[Start of section]

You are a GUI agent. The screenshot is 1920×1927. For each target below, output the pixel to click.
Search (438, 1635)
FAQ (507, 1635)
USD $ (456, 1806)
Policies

[End of section]

▸ TASK PROMPT
From the records above, extract every entry exactly as given.

▸ RESPONSE AREA
You are a GUI agent. The screenshot is 1920×1927. For each target below, output the pixel to click.
Search (438, 1635)
FAQ (507, 1635)
USD $ (456, 1806)
Policies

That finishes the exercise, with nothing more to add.